Reproduce, without any changes, the part of the entries that begins with the line containing "Click the green back arrow in Dr.Web" and continues through the end of the entries.
## Start Exercise materials
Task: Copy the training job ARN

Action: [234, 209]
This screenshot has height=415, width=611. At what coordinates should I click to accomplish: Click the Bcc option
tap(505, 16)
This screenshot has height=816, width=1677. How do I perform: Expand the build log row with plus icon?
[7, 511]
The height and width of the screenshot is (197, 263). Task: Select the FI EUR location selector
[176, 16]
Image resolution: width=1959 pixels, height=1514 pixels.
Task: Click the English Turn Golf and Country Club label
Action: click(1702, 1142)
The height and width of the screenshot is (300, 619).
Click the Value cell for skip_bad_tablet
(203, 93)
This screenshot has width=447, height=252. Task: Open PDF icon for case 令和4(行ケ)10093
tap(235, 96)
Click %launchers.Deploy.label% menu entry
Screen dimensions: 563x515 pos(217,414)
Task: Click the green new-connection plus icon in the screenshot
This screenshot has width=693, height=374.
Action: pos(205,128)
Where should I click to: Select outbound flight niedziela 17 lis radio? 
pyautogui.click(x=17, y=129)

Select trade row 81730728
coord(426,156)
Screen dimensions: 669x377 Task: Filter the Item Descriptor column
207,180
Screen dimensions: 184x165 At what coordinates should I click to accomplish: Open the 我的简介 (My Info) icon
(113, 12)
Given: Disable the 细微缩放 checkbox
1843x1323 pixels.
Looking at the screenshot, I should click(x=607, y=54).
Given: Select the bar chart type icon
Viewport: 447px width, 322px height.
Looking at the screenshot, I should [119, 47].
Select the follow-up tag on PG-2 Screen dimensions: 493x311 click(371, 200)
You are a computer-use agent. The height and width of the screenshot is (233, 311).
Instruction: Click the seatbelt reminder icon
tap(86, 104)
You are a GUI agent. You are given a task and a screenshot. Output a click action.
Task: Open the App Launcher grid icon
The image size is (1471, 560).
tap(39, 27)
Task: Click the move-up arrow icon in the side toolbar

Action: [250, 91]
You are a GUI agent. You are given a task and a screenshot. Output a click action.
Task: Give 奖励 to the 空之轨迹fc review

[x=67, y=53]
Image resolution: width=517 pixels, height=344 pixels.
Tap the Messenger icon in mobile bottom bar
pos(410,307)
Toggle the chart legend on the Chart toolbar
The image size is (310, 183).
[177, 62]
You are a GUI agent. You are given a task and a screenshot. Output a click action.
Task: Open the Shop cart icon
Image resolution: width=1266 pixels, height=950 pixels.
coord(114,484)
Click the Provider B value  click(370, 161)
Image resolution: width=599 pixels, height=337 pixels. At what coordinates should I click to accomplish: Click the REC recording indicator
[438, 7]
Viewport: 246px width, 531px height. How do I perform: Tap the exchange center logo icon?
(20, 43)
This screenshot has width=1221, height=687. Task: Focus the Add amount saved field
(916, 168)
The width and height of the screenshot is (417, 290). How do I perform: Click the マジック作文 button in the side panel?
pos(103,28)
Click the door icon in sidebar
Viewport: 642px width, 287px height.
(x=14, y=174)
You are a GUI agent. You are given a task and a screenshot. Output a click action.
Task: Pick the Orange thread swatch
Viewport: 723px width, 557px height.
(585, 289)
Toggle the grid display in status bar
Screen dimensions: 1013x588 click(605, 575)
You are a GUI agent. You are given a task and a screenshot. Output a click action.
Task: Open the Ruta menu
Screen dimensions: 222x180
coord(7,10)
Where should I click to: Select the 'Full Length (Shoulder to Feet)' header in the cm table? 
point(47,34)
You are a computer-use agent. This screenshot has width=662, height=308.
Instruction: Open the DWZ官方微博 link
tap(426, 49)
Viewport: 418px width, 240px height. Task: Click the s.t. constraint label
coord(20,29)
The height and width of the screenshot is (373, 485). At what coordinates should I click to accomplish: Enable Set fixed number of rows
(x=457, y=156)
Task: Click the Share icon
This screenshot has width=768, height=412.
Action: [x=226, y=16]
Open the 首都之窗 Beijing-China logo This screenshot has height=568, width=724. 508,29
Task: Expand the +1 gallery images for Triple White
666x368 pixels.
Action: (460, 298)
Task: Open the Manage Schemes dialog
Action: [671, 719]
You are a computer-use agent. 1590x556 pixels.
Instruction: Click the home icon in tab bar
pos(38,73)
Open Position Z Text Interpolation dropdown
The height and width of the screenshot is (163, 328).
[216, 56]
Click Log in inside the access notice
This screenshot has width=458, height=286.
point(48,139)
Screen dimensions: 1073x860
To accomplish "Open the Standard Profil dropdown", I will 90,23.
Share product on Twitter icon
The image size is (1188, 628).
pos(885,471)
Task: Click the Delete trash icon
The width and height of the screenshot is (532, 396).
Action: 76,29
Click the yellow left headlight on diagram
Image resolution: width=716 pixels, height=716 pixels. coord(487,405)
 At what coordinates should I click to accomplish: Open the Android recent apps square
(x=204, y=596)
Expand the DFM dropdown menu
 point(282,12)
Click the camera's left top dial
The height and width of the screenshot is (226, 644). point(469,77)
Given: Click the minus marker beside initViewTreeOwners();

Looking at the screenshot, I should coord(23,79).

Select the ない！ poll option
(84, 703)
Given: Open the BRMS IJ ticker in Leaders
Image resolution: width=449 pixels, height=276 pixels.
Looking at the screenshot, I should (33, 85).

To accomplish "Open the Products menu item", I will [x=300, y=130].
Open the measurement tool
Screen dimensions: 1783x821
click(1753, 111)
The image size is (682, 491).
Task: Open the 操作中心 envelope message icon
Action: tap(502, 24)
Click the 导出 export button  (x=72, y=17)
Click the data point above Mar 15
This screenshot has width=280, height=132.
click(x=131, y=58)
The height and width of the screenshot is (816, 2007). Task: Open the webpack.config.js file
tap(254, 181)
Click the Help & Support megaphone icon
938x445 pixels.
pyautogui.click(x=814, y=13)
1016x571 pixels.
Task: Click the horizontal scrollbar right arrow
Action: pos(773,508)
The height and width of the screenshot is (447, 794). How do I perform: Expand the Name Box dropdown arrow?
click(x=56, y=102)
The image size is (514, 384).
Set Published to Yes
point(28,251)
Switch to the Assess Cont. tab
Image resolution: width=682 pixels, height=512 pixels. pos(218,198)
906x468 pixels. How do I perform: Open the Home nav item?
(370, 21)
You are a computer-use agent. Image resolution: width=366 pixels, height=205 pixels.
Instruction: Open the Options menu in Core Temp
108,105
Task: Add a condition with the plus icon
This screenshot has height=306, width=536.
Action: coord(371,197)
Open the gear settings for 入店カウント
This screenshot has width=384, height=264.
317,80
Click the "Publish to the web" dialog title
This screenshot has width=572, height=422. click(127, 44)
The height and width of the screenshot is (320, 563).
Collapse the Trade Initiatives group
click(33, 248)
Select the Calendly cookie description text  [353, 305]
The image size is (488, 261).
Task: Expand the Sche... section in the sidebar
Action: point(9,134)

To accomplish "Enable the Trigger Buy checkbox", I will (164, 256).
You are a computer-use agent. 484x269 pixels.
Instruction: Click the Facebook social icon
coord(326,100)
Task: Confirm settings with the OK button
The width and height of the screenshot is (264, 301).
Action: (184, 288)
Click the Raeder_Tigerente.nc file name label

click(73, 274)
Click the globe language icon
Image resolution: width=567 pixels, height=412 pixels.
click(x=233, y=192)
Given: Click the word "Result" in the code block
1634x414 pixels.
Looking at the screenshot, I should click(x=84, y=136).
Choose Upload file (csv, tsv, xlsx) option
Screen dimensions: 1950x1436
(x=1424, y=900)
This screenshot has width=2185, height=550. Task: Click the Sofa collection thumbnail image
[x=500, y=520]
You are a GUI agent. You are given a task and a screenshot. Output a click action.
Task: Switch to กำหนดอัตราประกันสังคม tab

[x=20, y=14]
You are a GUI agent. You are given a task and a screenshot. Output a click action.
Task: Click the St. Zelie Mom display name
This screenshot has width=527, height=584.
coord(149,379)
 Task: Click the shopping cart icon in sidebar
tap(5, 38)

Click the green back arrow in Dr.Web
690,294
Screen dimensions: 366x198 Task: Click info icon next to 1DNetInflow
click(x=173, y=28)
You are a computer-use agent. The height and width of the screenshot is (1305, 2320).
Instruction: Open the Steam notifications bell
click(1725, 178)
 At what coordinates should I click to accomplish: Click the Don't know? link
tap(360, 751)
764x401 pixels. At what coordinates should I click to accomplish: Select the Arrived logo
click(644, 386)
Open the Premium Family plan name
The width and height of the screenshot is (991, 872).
## End Exercise materials
* _Answer to this task_:
Click the green back arrow in Dr.Web
690,294
Screen dimensions: 366x198 Task: Click info icon next to 1DNetInflow
click(x=173, y=28)
You are a computer-use agent. The height and width of the screenshot is (1305, 2320).
Instruction: Open the Steam notifications bell
click(1725, 178)
 At what coordinates should I click to accomplish: Click the Don't know? link
tap(360, 751)
764x401 pixels. At what coordinates should I click to accomplish: Select the Arrived logo
click(644, 386)
Open the Premium Family plan name
The width and height of the screenshot is (991, 872).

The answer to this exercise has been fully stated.